Derek Bair wanted to make a point to his students, but he needed a little help from his friends first. Bair, who teaches Industrial Technology at Newton High School wanted to show his students that you don’t have to go to college to find a career. To drive home his point, Bair organized a construction equipment expo at the high school. Intended as a “career day” for students who aren’t necessarily interested in college, more than 10 local companies participated in the event.
“We want to get students interested in these careers and get local vendors some new employees,” Bair said.
On Friday afternoon, the east parking lot at Newton High School looked like ground zero for large-scale construction project, with heavy equipment stacked in rows. Students had a chance to test out everything from skid loaders to a giant crane. This is the second year that Bair’s hosted the event, and while local employers were hesitant to participate last year, they’ve turned out in force this year. Bair said he thinks it’s because these companies have seen the value of recruiting high school kids as they look to replenish their rapidly dwindling ranks.
Ron Cox, the human resources manager at Halbrook Excavating, based in Ankeny said he believes careers in the trades have fallen by the wayside. Participating in events like the one at Newton High School on Friday gives him a chance to let high school students know there’s a good job waiting for them in the heavy equipment industry if they’re interested. An ongoing construction boom in the Des Moines metro area means there’s plenty of work, but a shortage of qualified employees.
“We’re hiring, we’ve had a hard time keeping up ourselves and finding employees,” Cox said. “We want to let them know that there’s a career here for them, they can make a decent living and earn while they learn.”

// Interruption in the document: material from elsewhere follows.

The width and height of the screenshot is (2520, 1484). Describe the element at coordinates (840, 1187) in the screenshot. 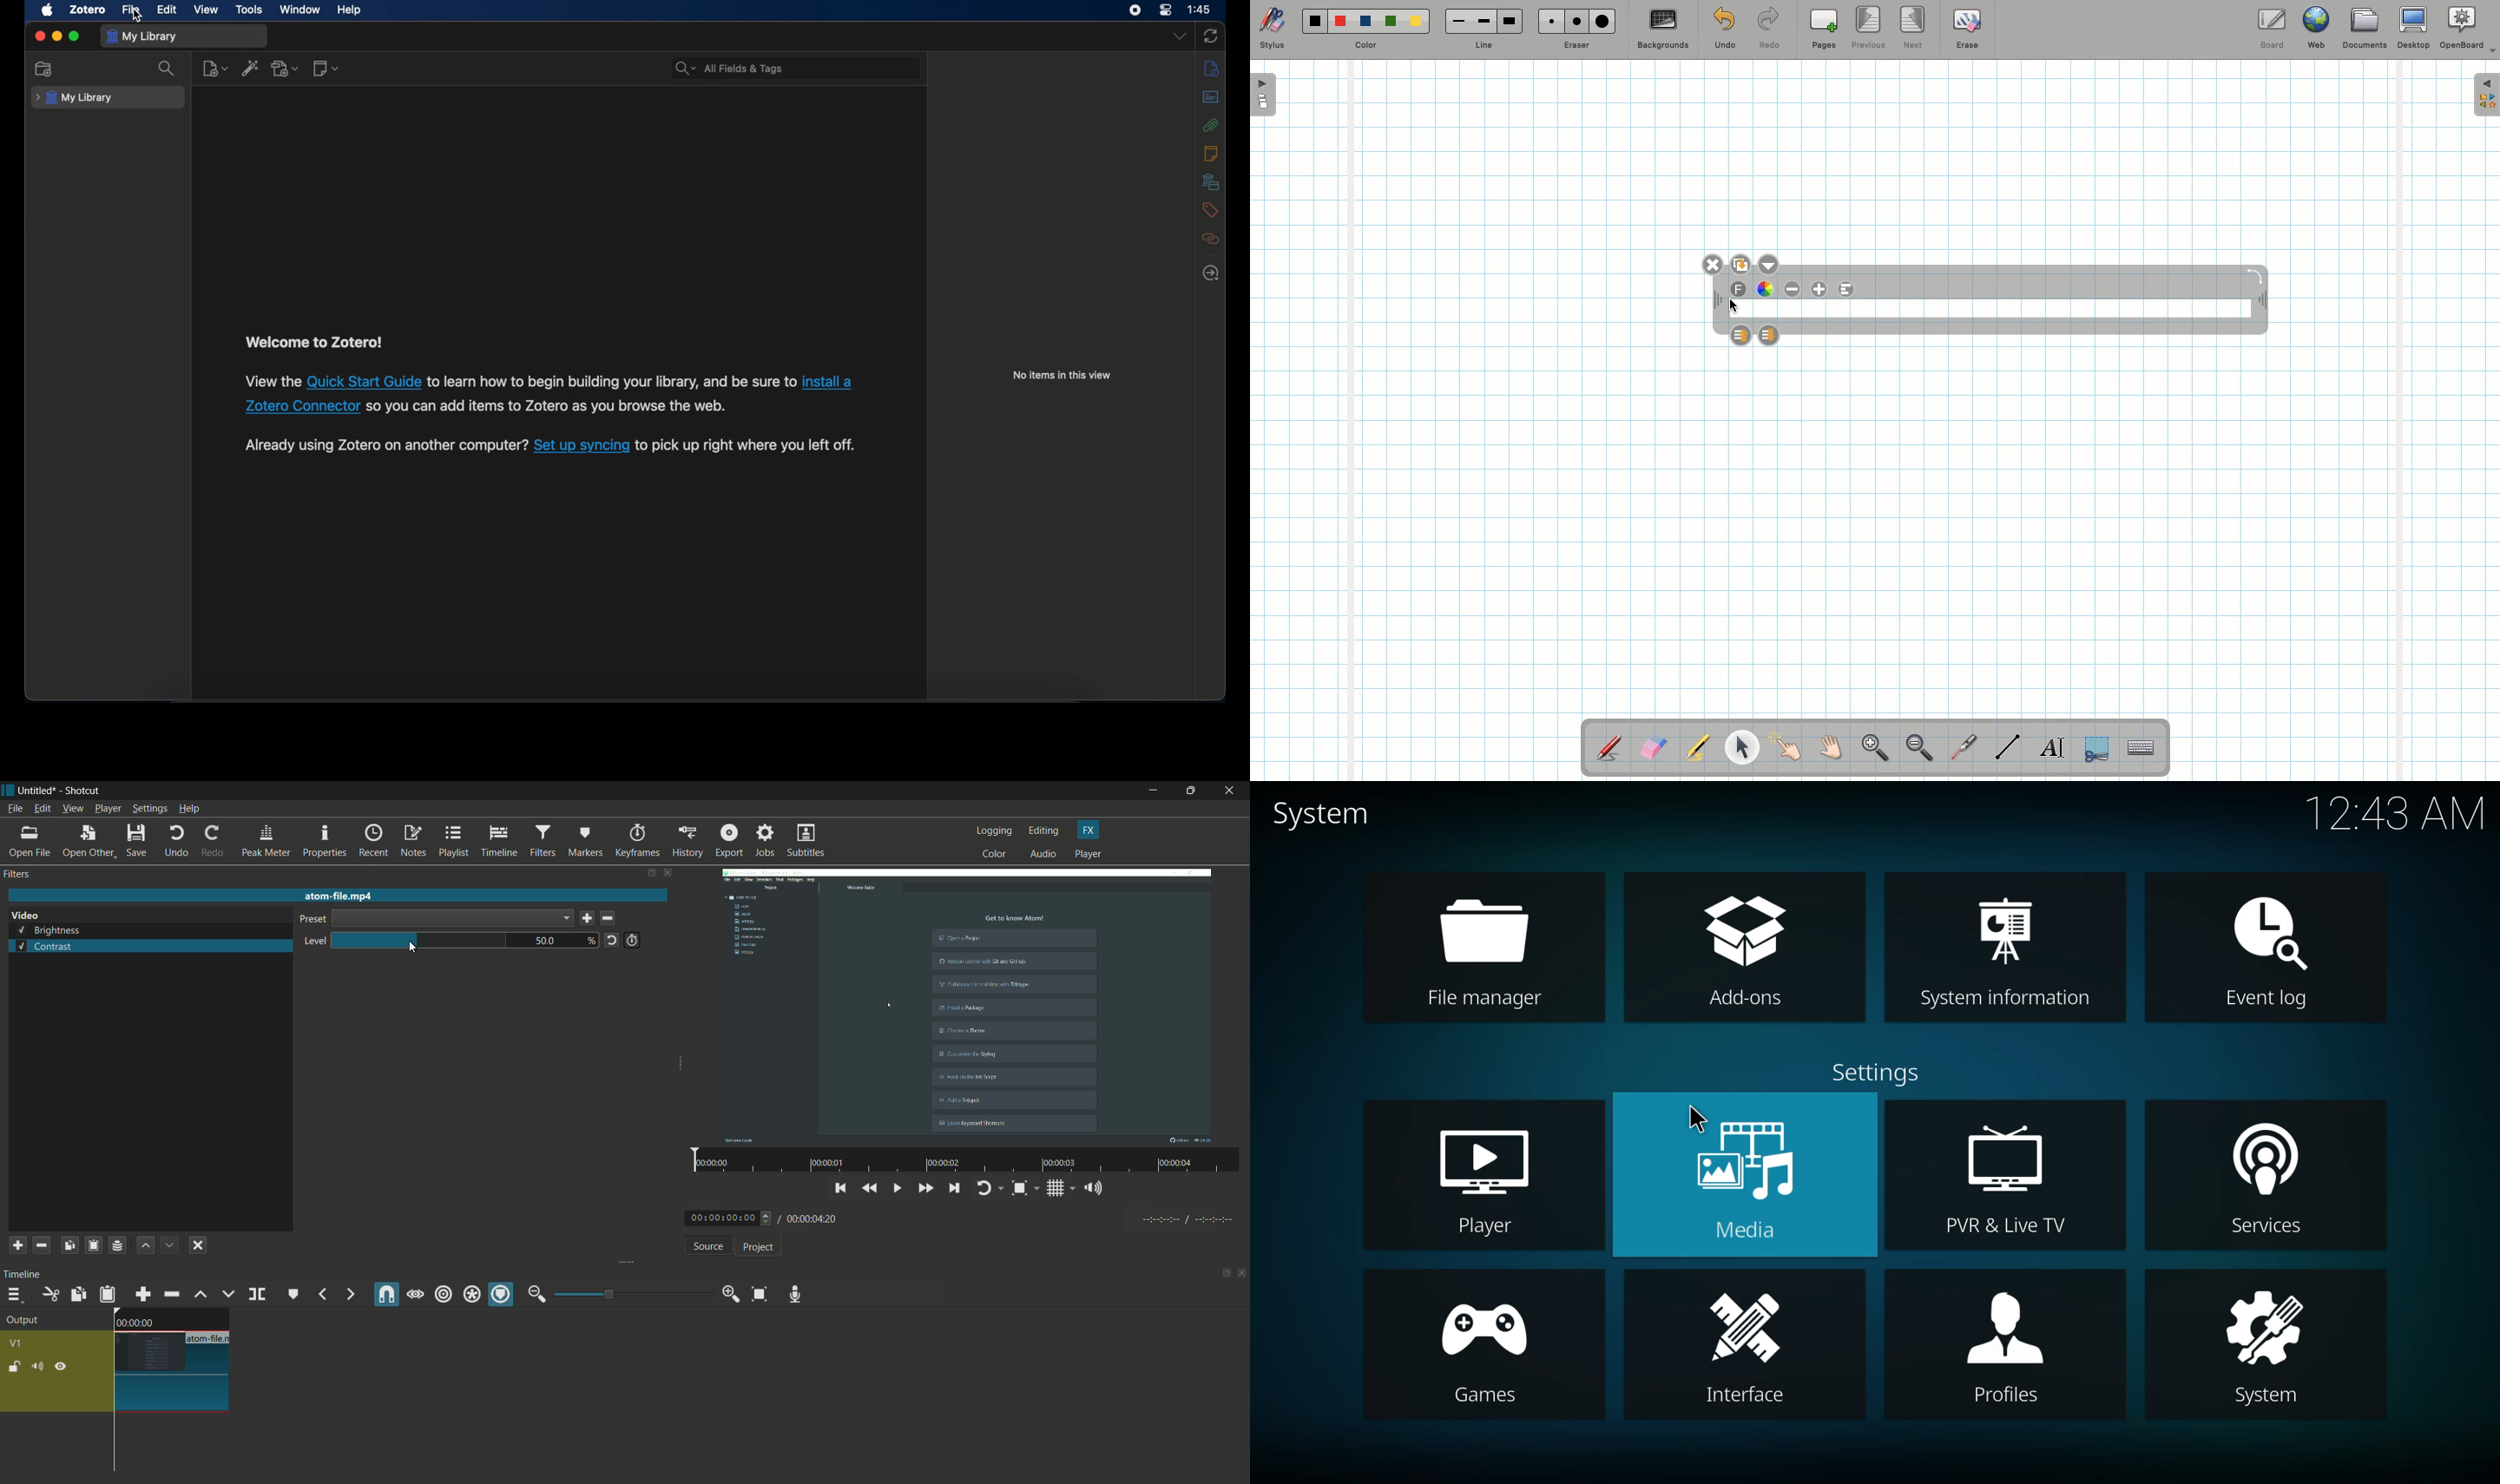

Getting paid to learn is one of the hallmarks of the industry, Cox said, and it’s something that distinguishes the industry from college, where many students rack up massive amounts of debt before graduating. Starting construction wages range from $18-20 an hour, and previous experience isn’t a requirement.
David Halbrook, the vice president of Halbrook Excavating, said he’s just hoping to pass on the same passion for the industry that he and his coworkers have. After a short stint in college, Halbrook said he found a home in the construction industry, and he’s hoping to share his story with others.
“There’s a stigma that it’s below going to college, but college isn’t for everyone,” Halbrook said. “There’s huge potential here, you can get your foot in the door in a hurry.”
As he walked through the parking lot Friday afternoon, NHS sophomore Hunter Northey was impressed by all of the machinery on display.
“I think it’s pretty cool that we get to do this, not every school gets to do something like this,” Northey said.
Northey, an industrial technology student at NHS, said he’s already considering a career outside of college when he graduates. His mother is a welder and former welding instructor at DMACC in Ankeny, and he’s planning on a career in the industry himself. Unlike many students, he said he hasn’t faced pressure to attend college instead of pursuing a career in the trade industry, his parents have left the door open for Northey to choose his own career after high school. His mother’s only educational requirement is one that Northey fully expect to meet.
“It’s really up to me, but they did tell me that they expect me to finish high school,” Northey said.